**Task item:** Across the entries below, count the lines that contain the word "agent" and reply with that number only.

**The input:**
━━━━━━━━━━
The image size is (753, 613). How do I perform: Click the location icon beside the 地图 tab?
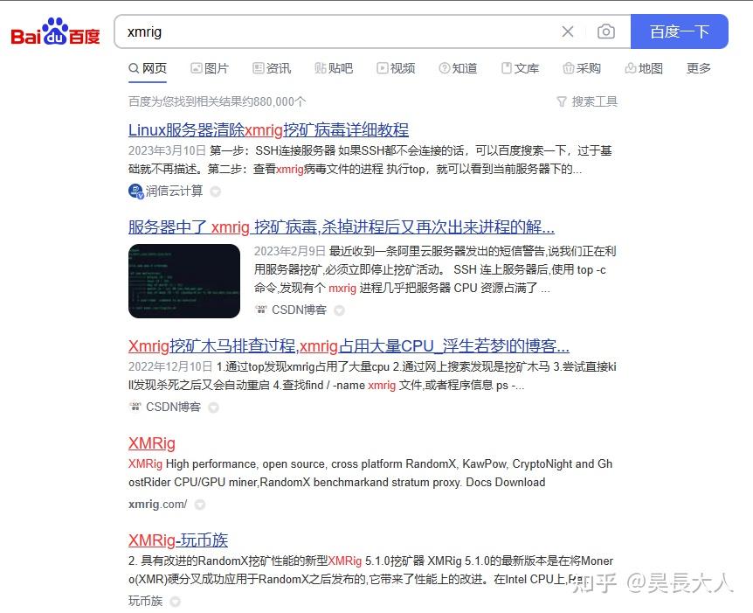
━━━━━━━━━━
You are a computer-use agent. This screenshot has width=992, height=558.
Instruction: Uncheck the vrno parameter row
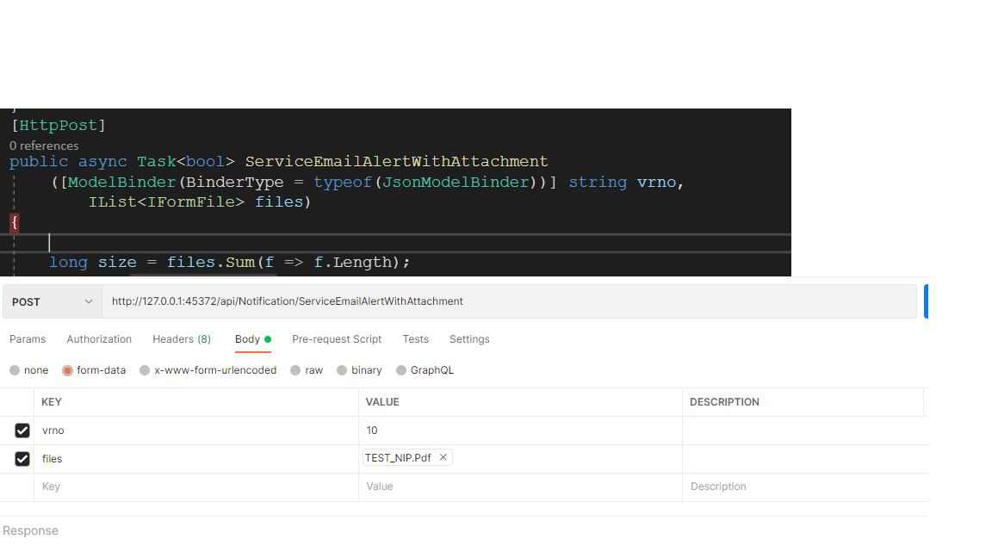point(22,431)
━━━━━━━━━━
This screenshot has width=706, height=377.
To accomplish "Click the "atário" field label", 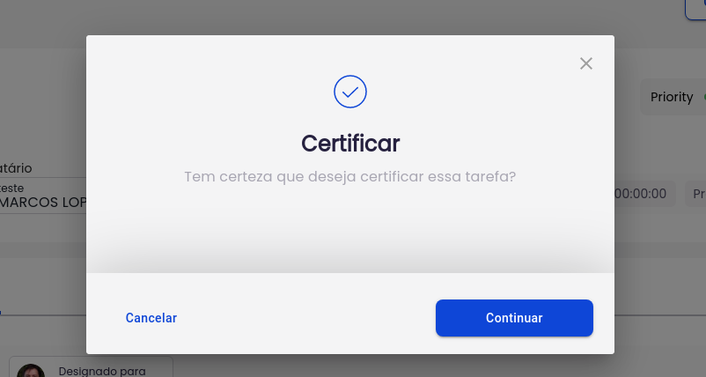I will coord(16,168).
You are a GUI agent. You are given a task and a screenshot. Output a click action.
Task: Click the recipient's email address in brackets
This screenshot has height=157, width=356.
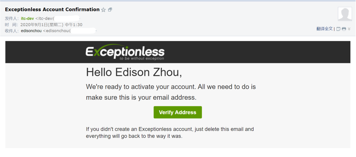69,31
━━━━━━━━━━
**Answer to the problem:** 2